Software reuse is a business matter involving technology transition and organisational change. Ensuring a reuse culture, providing training, adhering to standards, securing management commitment etc. are more important and are the key factors for success. Thus RTX has chosen a holistic approach towards institutionalising software reuse.

Software reuse will be more feasible in flexible organisations

A rule of thumb at RTX is that a feature must be available in three previous products and three future products before software reuse is feasible.This is to ensure that the feature occurs in multiple products and that development of a reusable component is feasible. However, the interface or component boundary cannot be considered completely fixed from first version onwards. It often requires three or more consecutive versions of a component before the functionality and interface are satisfactory and can be considered fixed. This means that the widespread use of the component in the organization is not possible, if the organization is not sufficiently flexible and adaptable to take on board the likelihood of boundaries changing in the first few versions of a component. In other words, software reuse will be more feasible in flexible organisations which can reuse components from the early stages when boundaries may still be subject to change.
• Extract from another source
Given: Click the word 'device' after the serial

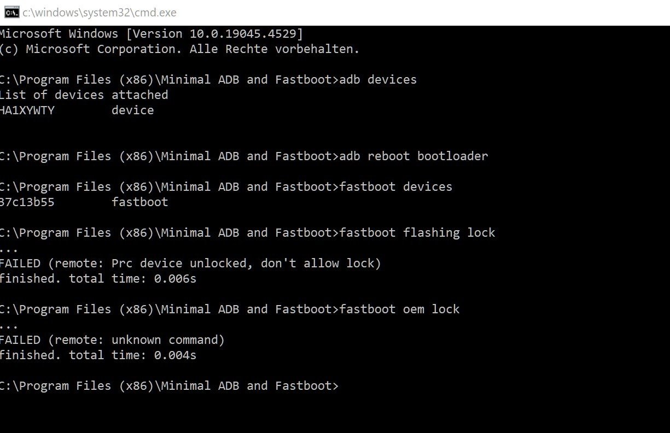Looking at the screenshot, I should coord(132,110).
For this reason, RTX has an organisational culture in which:

• information about reusable software and architecture flows freely,

• developers trust each other,

• management is committed to reuse,

• and all developers develop software with reuse in mind.

The RTX organization is flexible and adapts continuously to the ever-changing telecommunications market. The flexible organization and the holistic approach to implementing software reuse with a focus on the human factor as illustrated as the foundation for the three pillar model is one of the secrets behind the success of RTX software reuse.

Architecture, which denotes the process of developing software architecture to increase software reuse among products, i.e. software architecture which is optimised for a product domain and not just a single product.

Organization, includes the delegation of responsibility and the creation of a formal and informal organisational structure.

Tools/methods deals with the development of processes to sustain software reuse, modify existing procedures, and the investment intools to facilitate development, communication and coordination, e.g. a component archive.

Experience from the latest cordless project from RTX:

In the latest DECT project we measured 55% reuse of software. And approximately 90% of all faults are found in the new developed code. So reuse is the way to faster development and fewer software failures.